Gordon Brown is set to face a major headache just as he takes over as leader of the Labour party, an event that now looks to be mere weeks away.  It has recently transpired that Labour, who have long been running close to the wire in financial terms as witnessed by the various loans for peerages scandals that have come to light in recent years, are £5m in the hole for party funding.  When installed in office around the beginning of July, Gordon will have to go cap-in-hand to any and all who may cough up to keep Labour from going bankrupt.
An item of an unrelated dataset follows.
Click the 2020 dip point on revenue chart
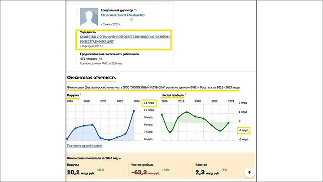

Tony Blair has screwed Gordon again, somewhat, as it appears that a few rather sizeable loans taken out during his time are due for repayment very soon after Gordon takes over, and with the good favour of Tony amongst the wealthy a thing of the past, it now appears that those loans are likely to be called in.  The scale of the Labour party’s debts are staggering, and perhaps only outdone by the massive debt that Gordon has put the country in during his 10 years as chancellor.

On 13 September, Lord Sainsbury, the former science minister, is expecting £2 million to be returned.

On 30 September, £1 million is due to Nigel Morris, co-founder of Capital One Financial Corporation, and £400,000 should go to businessman Derek Tullett.

Sir Gulam Noon, the Indian food tycoon, is due to have £250,000 repaid on 30 October.

Another £1 million is owed to developer Barry Townsley in April, and two loans of £500,000 each from former Capita boss Rod Aldridge are due in autumn 2008.

The loans were taken out on Mr Blair’s orders during a panic over funding for the 2005 election. A police inquiry is thought to have recommended charges be brought over allegations that some of Mr Blair’s officials dangled honours, including peerages in front of wealthy backers.

Labour also owes £2 million to fashion magnate Richard Caring for a loan taken out last year and repayable next February.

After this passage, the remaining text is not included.